(DATASET begins)
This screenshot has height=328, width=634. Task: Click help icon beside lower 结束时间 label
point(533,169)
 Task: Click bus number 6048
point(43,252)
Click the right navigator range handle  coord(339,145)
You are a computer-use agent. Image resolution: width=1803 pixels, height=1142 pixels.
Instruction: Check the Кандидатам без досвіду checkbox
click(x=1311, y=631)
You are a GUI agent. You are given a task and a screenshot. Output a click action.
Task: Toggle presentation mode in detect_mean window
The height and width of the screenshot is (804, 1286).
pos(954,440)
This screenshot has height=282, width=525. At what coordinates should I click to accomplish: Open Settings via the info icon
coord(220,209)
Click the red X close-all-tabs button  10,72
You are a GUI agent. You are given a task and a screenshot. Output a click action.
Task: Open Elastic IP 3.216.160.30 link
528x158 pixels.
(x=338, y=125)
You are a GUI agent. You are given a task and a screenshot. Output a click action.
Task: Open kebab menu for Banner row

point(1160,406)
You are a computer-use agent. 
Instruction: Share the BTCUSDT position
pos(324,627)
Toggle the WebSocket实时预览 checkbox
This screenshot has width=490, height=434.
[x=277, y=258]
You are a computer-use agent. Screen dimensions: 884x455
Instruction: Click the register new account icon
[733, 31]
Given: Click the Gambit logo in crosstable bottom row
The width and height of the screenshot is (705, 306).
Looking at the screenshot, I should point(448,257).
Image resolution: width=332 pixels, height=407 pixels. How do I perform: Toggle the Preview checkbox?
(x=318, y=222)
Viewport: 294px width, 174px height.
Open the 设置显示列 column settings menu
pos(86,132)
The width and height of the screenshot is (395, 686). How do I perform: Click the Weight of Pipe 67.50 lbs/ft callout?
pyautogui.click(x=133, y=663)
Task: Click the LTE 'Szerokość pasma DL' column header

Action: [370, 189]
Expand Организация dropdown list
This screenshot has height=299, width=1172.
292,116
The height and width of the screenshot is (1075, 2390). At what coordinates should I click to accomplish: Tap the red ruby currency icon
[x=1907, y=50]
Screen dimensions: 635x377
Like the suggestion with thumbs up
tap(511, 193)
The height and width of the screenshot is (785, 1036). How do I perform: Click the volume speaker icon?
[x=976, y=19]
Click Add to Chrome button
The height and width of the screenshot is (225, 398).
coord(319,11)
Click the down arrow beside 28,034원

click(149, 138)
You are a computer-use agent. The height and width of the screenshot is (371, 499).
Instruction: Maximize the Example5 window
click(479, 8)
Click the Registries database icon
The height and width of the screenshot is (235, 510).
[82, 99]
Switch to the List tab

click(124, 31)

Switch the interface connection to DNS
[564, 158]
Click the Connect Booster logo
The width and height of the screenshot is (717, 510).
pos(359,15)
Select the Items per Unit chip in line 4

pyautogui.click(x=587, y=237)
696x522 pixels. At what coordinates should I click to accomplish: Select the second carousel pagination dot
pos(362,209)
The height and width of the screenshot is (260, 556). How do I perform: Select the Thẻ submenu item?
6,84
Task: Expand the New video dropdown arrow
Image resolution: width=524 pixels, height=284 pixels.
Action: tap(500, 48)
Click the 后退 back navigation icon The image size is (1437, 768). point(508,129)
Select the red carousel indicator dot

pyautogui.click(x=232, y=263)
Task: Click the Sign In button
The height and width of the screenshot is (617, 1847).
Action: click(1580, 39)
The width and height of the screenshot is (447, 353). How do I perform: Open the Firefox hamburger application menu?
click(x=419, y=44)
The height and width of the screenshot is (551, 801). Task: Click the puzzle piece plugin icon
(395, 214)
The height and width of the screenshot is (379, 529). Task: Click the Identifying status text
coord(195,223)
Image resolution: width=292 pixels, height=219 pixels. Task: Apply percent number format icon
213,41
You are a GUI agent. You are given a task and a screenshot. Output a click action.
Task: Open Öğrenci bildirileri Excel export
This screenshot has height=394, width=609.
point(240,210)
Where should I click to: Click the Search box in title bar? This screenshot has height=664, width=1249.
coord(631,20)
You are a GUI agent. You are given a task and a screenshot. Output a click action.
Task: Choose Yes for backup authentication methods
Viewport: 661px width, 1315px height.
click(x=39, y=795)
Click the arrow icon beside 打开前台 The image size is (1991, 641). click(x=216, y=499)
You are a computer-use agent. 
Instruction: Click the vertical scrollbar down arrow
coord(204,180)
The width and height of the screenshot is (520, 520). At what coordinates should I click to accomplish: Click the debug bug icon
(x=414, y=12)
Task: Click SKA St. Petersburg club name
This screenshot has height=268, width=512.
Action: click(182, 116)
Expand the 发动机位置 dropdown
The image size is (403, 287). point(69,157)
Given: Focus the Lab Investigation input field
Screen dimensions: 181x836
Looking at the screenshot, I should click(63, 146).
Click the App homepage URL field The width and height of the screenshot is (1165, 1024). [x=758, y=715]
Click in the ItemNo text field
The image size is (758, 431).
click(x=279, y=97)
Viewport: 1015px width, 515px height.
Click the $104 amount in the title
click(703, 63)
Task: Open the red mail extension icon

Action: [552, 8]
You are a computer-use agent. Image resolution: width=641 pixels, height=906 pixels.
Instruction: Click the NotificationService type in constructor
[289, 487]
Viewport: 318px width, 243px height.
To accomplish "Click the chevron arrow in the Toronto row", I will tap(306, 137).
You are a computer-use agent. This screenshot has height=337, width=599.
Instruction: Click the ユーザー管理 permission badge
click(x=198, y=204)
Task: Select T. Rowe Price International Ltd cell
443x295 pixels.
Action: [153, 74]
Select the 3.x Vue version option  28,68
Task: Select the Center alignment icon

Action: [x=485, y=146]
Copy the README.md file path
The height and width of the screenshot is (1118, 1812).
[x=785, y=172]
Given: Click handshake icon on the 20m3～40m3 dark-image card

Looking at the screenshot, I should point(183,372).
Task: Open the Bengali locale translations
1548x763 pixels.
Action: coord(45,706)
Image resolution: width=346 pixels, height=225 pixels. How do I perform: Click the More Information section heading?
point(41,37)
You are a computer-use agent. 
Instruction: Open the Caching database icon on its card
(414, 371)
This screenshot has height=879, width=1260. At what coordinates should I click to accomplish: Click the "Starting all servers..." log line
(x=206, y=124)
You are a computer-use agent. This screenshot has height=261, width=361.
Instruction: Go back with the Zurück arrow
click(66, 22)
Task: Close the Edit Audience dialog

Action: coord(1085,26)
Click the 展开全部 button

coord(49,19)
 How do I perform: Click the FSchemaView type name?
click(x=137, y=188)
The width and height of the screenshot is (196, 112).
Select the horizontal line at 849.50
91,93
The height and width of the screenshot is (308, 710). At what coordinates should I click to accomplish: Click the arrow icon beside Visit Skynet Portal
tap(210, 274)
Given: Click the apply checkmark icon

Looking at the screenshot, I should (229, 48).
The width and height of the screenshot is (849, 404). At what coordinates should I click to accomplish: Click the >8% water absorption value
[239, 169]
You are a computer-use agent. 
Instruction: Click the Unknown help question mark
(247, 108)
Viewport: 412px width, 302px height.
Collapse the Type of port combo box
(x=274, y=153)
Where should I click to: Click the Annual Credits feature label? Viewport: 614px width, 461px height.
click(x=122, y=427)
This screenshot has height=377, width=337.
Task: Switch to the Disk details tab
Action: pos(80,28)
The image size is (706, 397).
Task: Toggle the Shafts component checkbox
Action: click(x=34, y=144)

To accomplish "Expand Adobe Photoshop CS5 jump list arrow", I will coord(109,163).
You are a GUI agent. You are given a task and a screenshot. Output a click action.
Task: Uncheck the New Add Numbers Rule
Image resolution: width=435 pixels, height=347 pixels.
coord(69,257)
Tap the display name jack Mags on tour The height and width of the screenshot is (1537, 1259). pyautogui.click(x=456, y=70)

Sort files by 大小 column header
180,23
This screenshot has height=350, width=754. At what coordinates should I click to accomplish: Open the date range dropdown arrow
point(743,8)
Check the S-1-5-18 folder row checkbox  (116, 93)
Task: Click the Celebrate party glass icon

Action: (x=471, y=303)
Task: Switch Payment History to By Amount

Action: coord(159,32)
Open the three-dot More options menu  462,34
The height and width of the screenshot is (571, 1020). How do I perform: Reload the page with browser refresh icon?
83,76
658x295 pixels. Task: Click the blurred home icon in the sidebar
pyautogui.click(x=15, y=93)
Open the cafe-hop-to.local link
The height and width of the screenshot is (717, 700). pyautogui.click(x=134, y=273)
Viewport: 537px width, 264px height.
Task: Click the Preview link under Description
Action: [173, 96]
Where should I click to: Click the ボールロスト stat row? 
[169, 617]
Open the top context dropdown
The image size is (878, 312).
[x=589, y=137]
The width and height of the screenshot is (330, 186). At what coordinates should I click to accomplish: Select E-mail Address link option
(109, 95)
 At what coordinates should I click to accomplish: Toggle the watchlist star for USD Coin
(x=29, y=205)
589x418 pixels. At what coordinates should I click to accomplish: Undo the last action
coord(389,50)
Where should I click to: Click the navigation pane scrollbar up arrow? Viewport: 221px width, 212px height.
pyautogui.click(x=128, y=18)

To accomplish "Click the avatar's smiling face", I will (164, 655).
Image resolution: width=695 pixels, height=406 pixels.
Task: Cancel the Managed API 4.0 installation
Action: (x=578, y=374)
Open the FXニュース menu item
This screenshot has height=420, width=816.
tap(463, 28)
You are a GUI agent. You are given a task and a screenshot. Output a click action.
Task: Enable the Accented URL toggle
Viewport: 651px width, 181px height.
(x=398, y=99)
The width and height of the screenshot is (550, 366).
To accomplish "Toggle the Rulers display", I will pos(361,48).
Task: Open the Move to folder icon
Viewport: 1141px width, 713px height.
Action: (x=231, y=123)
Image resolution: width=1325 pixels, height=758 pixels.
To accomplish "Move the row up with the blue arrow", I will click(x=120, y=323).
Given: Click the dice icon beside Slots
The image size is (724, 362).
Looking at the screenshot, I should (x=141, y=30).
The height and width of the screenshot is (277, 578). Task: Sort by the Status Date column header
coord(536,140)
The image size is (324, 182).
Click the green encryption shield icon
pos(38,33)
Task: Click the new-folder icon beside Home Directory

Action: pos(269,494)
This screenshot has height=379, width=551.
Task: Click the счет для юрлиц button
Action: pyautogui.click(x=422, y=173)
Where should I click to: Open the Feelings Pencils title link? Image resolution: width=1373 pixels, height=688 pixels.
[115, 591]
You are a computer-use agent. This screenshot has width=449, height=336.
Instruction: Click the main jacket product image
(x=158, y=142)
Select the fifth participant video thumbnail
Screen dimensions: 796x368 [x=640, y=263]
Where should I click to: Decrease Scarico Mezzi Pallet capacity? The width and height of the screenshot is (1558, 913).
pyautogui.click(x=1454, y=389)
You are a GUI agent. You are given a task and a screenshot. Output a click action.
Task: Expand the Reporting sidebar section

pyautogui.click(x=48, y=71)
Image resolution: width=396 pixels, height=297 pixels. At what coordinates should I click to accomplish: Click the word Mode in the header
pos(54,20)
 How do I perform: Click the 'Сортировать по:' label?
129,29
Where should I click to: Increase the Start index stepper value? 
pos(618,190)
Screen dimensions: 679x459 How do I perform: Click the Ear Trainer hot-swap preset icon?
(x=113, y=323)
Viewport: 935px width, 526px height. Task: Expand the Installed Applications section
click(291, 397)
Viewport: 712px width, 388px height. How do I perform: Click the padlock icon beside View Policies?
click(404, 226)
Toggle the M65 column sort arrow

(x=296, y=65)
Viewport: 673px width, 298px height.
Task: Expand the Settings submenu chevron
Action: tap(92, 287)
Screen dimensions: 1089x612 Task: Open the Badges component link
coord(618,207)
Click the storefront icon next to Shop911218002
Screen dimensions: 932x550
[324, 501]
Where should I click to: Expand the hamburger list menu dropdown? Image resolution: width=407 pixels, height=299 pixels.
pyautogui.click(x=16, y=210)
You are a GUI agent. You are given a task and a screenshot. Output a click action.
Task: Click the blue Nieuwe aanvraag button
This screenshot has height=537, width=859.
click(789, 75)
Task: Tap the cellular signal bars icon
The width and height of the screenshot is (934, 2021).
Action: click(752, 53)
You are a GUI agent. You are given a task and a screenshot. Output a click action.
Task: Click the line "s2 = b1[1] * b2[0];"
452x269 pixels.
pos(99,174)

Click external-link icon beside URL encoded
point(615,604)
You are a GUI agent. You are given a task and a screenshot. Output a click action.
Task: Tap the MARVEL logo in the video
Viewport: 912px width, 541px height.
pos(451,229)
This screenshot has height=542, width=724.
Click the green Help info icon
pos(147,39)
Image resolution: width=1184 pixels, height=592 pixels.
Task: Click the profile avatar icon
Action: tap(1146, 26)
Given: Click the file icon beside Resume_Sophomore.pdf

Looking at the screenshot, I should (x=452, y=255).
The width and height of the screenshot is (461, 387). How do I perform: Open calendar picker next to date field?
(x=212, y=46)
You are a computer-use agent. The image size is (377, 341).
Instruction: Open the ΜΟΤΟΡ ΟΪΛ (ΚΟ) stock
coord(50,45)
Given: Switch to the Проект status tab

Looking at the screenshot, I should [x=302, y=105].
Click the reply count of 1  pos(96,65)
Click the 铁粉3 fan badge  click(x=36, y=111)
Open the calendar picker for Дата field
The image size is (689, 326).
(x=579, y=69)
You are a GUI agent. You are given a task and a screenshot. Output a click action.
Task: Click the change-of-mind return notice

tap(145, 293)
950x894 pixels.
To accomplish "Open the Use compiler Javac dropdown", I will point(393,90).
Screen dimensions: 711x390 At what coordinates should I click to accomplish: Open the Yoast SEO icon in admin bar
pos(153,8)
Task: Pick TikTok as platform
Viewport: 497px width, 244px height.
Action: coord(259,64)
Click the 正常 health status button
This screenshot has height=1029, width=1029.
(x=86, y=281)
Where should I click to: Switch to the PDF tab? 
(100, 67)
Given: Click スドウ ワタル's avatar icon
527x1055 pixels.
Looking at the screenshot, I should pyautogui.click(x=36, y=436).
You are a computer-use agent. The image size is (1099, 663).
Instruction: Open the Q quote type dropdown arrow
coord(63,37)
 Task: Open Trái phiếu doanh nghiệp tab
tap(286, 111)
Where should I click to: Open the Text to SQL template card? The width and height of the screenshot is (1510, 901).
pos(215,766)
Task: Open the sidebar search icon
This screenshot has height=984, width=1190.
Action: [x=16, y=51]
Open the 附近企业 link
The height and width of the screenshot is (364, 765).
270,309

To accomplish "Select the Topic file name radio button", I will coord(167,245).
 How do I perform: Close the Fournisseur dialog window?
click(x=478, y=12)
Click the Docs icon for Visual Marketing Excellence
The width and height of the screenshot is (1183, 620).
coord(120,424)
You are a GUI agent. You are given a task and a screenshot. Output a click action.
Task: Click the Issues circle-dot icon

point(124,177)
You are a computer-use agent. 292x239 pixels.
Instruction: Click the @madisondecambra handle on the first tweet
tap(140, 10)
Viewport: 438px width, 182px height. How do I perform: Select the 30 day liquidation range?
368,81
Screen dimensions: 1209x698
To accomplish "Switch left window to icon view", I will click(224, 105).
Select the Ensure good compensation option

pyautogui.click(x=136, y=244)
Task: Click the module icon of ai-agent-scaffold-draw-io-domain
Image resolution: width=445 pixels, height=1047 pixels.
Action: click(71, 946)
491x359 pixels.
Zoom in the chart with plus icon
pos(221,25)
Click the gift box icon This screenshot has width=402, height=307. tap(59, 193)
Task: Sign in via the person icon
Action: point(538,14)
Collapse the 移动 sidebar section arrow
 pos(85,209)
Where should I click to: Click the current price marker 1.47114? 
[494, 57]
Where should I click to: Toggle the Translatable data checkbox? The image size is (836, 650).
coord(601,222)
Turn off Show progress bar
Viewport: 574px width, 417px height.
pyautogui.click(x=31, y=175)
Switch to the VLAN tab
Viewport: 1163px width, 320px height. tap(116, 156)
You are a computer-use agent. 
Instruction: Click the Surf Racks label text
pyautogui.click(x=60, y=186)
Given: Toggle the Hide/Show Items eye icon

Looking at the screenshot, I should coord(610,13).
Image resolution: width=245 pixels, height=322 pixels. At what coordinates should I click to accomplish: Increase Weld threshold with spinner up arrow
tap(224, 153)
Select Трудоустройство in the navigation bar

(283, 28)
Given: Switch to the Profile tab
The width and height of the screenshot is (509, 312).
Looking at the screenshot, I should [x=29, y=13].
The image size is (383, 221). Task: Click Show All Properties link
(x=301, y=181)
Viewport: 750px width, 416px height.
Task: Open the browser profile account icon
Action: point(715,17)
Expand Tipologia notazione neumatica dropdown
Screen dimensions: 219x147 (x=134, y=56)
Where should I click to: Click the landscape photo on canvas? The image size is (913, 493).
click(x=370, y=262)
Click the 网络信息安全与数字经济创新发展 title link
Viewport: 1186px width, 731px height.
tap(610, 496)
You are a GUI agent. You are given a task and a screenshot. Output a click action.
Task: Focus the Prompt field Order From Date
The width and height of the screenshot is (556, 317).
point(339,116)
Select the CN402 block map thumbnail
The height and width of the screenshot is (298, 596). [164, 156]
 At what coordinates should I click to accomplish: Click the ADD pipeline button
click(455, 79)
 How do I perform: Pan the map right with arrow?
(DATASET ends)
TASK STATEMENT
Every line above in which the word "Move" occurs is to be copied.

COMPLETED EXERCISE
Task: Open the Move to folder icon
To accomplish "Move the row up with the blue arrow", I will click(x=120, y=323).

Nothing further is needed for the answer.